Viagra seems more frivolous, though I'm not sure why. My grandfather, suffering from impotence because of heart problems, submitted to coronary bypass surgery when it was still very new and risky.  The surgery was expensive, and he wound up dying from complications.  He knew the risk, but preferred to take the chance rather than live with impotence.  My father has remarked that if Viagra had been invented then, his father might have lived considerably longer.

Was he silly to feel that way?  Some people might say so, of course.  But whether you think that his choice was one you might make, it's a clear indicator of just how important the benefits that drugs like Viagra bring are to some people.  Not frivolous.

Likewise, although drugs that relieve depression are viewed by some as being frivolous -- standing in the path of the "authentic" existence that intellectuals always seem to define in terms of sadness rather than joy -- they are quite literally lifesavers for some people who might otherwise commit suicide. And even for those who wouldn't, they're an alternative to a life of misery. If you're pro-misery, I guess that's bad, but I'm not.
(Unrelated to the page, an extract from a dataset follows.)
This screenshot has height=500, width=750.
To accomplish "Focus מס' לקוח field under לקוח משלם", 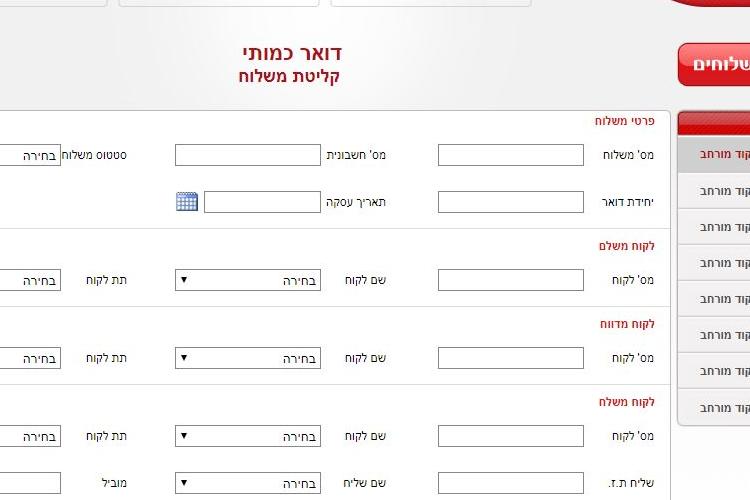I will pos(511,280).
So as the debate goes on regarding pharmaceutical prices, I hope that the debaters will keep their eye on the ball -- how to promote progress in producing new drugs that solve long-standing problems -- and not engage in elitist talk about which problems are worthy of solution, and which are not. A cure for cancer may take longer than a cure for heartburn, but both are cures - which is more than the drug-price critics have managed to come up with.

I still think that's true.  But I also have to note that they're managing to produce some drugs for major problems, too.  My wife -- who suffers from heart-rhythm problems severe enough that she had to have an implantable defibrillator put in this year -- has gotten tremendous relief from a drug called Tikosyn.  It's a relatively new drug, and it's a fairly dangerous one:  Doctors have to have special certification to prescribe it, and because of that (there are only two cardiologists in the Knoxville area who are so certified, despite a metro population of over 600,000).  I doubt it's very profitable.  But Pfizer made it, and it's been a godsend for my wife.  Given its dangers, we're lucky that it wasn't blocked from approval by the fears and complaints of drug critics who thought it was too dangerous.

The pharmaceutical industry isn't beyond criticism, of course.  But I find most of the criticism rather strained, and all of the critics far too slow to give the industry the credit it deserves for the tremendous good it does.

August 2, 2005 | 12:58 PM ET

Do I look fat?

George W. Bush and I have a problem.  According to the government we're overweight, even though both of us work out regularly and pay attention to our diets.  (I'm writing this at Kingston Alley, a Knoxville restaurant that has free wi-fi, as I wait on an order of grilled tilapia; I've just finished a salad with fat-free dressing.)

I'm not as fit as Bush, who exercises six times a week:  I average three or four times a week.  But both of us have Body Mass Indexes over 25.  And according to the government, that makes us overweight.

Or maybe it makes the Body Mass Index a load of hooey.  I think it is, since it doesn't distinguish between weight that comes from muscle and weight that comes from fat.  As Radley Balko notes:

Critics of critics of the BMI often counter such claims by saying they're aberrations -- that when we talk about how the government classifies world-class athletes as "obese," we're being disingenous because most people don't have the muscle mass of world-class athletes.

But the president isn't a world-class athlete.  He's a guy who exercises six times per week.  He is exactly what the government says we should aspire to.  And yet the government still says he's overweight.  Which means if we all worked out as often as the government says we should, we'd probably add to the government's overweight and obesity statistics, not subtract from them.  Which means the statistics are wrong.  Which means 2/3 of Americans probably aren't "overweight," as we've been told.

Plenty of Americans are overweight.  But they're consuming a lot of junk science along with their junk food, and this is just more evidence.